Problem to solve.
Every line in the data must be transcribed exactly.

[Collected data]
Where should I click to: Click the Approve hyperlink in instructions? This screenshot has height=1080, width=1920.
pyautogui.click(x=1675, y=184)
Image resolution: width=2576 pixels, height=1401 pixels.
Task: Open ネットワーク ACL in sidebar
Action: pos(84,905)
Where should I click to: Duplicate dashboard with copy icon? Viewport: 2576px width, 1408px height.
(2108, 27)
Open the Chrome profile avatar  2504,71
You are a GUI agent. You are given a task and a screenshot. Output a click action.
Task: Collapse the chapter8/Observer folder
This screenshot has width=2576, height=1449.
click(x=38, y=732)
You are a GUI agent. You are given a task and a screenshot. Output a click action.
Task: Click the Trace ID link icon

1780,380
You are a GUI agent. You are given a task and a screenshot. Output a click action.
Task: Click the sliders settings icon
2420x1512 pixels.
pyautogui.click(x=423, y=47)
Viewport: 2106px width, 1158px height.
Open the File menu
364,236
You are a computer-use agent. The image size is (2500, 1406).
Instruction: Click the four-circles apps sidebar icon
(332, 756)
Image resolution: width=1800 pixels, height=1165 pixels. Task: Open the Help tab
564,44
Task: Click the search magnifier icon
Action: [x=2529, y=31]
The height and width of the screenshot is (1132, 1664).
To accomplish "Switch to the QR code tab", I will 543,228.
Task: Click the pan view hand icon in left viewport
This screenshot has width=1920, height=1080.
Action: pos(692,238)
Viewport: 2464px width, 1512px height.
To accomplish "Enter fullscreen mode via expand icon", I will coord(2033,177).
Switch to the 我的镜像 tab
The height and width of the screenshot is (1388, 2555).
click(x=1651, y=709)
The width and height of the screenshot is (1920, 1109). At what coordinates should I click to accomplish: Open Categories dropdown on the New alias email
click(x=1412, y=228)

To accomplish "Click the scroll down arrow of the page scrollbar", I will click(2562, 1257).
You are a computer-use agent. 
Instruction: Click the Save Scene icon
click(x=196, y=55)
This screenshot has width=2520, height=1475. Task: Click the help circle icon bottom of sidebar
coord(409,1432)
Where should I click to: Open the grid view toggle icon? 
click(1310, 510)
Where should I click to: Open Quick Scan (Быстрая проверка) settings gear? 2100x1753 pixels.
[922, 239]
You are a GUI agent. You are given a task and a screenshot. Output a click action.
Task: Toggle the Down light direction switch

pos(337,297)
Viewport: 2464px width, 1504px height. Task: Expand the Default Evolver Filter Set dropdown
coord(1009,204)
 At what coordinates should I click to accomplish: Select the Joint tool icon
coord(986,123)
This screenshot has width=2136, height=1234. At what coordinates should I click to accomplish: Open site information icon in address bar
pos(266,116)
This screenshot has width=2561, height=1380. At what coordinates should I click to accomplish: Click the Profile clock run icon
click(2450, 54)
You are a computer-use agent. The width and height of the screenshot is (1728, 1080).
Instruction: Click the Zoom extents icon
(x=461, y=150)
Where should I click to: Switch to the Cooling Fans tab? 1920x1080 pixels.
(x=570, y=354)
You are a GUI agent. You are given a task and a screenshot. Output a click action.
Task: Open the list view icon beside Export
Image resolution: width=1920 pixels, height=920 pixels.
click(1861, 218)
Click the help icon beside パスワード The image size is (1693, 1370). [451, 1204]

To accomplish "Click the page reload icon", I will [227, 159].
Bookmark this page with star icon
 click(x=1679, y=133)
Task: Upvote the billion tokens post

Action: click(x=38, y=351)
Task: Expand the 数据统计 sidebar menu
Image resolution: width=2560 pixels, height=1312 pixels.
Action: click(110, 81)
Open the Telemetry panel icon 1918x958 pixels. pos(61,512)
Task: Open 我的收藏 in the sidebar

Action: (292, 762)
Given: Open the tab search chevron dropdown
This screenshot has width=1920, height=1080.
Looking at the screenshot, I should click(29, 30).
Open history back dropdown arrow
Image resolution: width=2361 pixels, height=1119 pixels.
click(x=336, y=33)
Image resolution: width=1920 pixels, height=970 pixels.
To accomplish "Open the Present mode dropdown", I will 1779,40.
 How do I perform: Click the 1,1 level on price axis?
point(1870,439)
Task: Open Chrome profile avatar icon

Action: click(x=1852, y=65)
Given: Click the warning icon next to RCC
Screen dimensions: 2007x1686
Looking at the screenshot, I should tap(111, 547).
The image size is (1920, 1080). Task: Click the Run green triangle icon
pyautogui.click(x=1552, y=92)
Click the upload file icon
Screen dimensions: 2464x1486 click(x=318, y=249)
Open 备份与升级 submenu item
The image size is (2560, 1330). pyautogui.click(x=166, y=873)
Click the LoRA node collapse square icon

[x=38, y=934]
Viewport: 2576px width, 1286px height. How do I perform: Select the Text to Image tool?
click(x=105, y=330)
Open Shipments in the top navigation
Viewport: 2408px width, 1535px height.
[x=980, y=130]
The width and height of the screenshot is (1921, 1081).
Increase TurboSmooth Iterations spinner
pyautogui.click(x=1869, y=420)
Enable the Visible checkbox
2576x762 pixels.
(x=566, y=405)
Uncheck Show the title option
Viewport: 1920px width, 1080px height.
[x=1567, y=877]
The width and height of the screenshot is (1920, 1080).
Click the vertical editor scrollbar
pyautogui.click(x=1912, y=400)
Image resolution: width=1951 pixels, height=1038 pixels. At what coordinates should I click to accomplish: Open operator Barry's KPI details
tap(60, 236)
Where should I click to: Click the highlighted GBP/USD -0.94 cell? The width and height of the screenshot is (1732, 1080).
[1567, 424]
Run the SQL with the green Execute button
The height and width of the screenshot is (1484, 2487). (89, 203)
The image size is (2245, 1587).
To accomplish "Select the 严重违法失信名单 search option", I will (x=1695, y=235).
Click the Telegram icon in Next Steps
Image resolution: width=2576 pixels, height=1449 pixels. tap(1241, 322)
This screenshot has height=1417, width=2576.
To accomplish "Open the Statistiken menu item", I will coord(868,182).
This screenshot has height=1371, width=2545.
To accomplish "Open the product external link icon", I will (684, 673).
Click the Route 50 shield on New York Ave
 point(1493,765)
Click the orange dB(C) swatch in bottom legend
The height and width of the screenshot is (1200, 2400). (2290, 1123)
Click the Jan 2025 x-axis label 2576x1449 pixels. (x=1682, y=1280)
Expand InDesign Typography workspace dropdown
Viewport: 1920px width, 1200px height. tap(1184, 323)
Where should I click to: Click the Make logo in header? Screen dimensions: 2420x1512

Task solution.
Where should I click to: Click the Approve hyperlink in instructions? This screenshot has height=1080, width=1920.
pyautogui.click(x=1675, y=184)
Image resolution: width=2576 pixels, height=1401 pixels.
Task: Open ネットワーク ACL in sidebar
Action: pos(84,905)
Where should I click to: Duplicate dashboard with copy icon? Viewport: 2576px width, 1408px height.
(2108, 27)
Open the Chrome profile avatar  2504,71
You are a GUI agent. You are given a task and a screenshot. Output a click action.
Task: Collapse the chapter8/Observer folder
This screenshot has width=2576, height=1449.
click(x=38, y=732)
You are a GUI agent. You are given a task and a screenshot. Output a click action.
Task: Click the Trace ID link icon

1780,380
You are a GUI agent. You are given a task and a screenshot. Output a click action.
Task: Click the sliders settings icon
2420x1512 pixels.
pyautogui.click(x=423, y=47)
Viewport: 2106px width, 1158px height.
Open the File menu
364,236
You are a computer-use agent. The image size is (2500, 1406).
Instruction: Click the four-circles apps sidebar icon
(332, 756)
Image resolution: width=1800 pixels, height=1165 pixels. Task: Open the Help tab
564,44
Task: Click the search magnifier icon
Action: [x=2529, y=31]
The height and width of the screenshot is (1132, 1664).
To accomplish "Switch to the QR code tab", I will 543,228.
Task: Click the pan view hand icon in left viewport
This screenshot has width=1920, height=1080.
Action: pos(692,238)
Viewport: 2464px width, 1512px height.
To accomplish "Enter fullscreen mode via expand icon", I will coord(2033,177).
Switch to the 我的镜像 tab
The height and width of the screenshot is (1388, 2555).
click(x=1651, y=709)
The width and height of the screenshot is (1920, 1109). At what coordinates should I click to accomplish: Open Categories dropdown on the New alias email
click(x=1412, y=228)

To accomplish "Click the scroll down arrow of the page scrollbar", I will click(2562, 1257).
You are a computer-use agent. 
Instruction: Click the Save Scene icon
click(x=196, y=55)
This screenshot has width=2520, height=1475. Task: Click the help circle icon bottom of sidebar
coord(409,1432)
Where should I click to: Open the grid view toggle icon? 
click(1310, 510)
Where should I click to: Open Quick Scan (Быстрая проверка) settings gear? 2100x1753 pixels.
[922, 239]
You are a GUI agent. You are given a task and a screenshot. Output a click action.
Task: Toggle the Down light direction switch

pos(337,297)
Viewport: 2464px width, 1504px height. Task: Expand the Default Evolver Filter Set dropdown
coord(1009,204)
 At what coordinates should I click to accomplish: Select the Joint tool icon
coord(986,123)
This screenshot has width=2136, height=1234. At what coordinates should I click to accomplish: Open site information icon in address bar
pos(266,116)
This screenshot has width=2561, height=1380. At what coordinates should I click to accomplish: Click the Profile clock run icon
click(2450, 54)
You are a computer-use agent. The width and height of the screenshot is (1728, 1080).
Instruction: Click the Zoom extents icon
(x=461, y=150)
Where should I click to: Switch to the Cooling Fans tab? 1920x1080 pixels.
(x=570, y=354)
You are a GUI agent. You are given a task and a screenshot. Output a click action.
Task: Open the list view icon beside Export
Image resolution: width=1920 pixels, height=920 pixels.
click(1861, 218)
Click the help icon beside パスワード The image size is (1693, 1370). [451, 1204]

To accomplish "Click the page reload icon", I will [227, 159].
Bookmark this page with star icon
 click(x=1679, y=133)
Task: Upvote the billion tokens post

Action: click(x=38, y=351)
Task: Expand the 数据统计 sidebar menu
Image resolution: width=2560 pixels, height=1312 pixels.
Action: click(110, 81)
Open the Telemetry panel icon 1918x958 pixels. pos(61,512)
Task: Open 我的收藏 in the sidebar

Action: (292, 762)
Given: Open the tab search chevron dropdown
This screenshot has width=1920, height=1080.
Looking at the screenshot, I should click(29, 30).
Open history back dropdown arrow
Image resolution: width=2361 pixels, height=1119 pixels.
click(x=336, y=33)
Image resolution: width=1920 pixels, height=970 pixels.
To accomplish "Open the Present mode dropdown", I will 1779,40.
 How do I perform: Click the 1,1 level on price axis?
point(1870,439)
Task: Open Chrome profile avatar icon

Action: click(x=1852, y=65)
Given: Click the warning icon next to RCC
Screen dimensions: 2007x1686
Looking at the screenshot, I should tap(111, 547).
The image size is (1920, 1080). Task: Click the Run green triangle icon
pyautogui.click(x=1552, y=92)
Click the upload file icon
Screen dimensions: 2464x1486 click(x=318, y=249)
Open 备份与升级 submenu item
The image size is (2560, 1330). pyautogui.click(x=166, y=873)
Click the LoRA node collapse square icon

[x=38, y=934]
Viewport: 2576px width, 1286px height. How do I perform: Select the Text to Image tool?
click(x=105, y=330)
Open Shipments in the top navigation
Viewport: 2408px width, 1535px height.
[x=980, y=130]
The width and height of the screenshot is (1921, 1081).
Increase TurboSmooth Iterations spinner
pyautogui.click(x=1869, y=420)
Enable the Visible checkbox
2576x762 pixels.
(x=566, y=405)
Uncheck Show the title option
Viewport: 1920px width, 1080px height.
[x=1567, y=877]
The width and height of the screenshot is (1920, 1080).
Click the vertical editor scrollbar
pyautogui.click(x=1912, y=400)
Image resolution: width=1951 pixels, height=1038 pixels. At what coordinates should I click to accomplish: Open operator Barry's KPI details
tap(60, 236)
Where should I click to: Click the highlighted GBP/USD -0.94 cell? The width and height of the screenshot is (1732, 1080).
[1567, 424]
Run the SQL with the green Execute button
The height and width of the screenshot is (1484, 2487). (89, 203)
The image size is (2245, 1587).
To accomplish "Select the 严重违法失信名单 search option", I will (x=1695, y=235).
Click the Telegram icon in Next Steps
Image resolution: width=2576 pixels, height=1449 pixels. tap(1241, 322)
This screenshot has height=1417, width=2576.
To accomplish "Open the Statistiken menu item", I will coord(868,182).
This screenshot has height=1371, width=2545.
To accomplish "Open the product external link icon", I will (684, 673).
Click the Route 50 shield on New York Ave
 point(1493,765)
Click the orange dB(C) swatch in bottom legend
The height and width of the screenshot is (1200, 2400). (2290, 1123)
Click the Jan 2025 x-axis label 2576x1449 pixels. (x=1682, y=1280)
Expand InDesign Typography workspace dropdown
Viewport: 1920px width, 1200px height. tap(1184, 323)
Where should I click to: Click the Make logo in header? Screen dimensions: 2420x1512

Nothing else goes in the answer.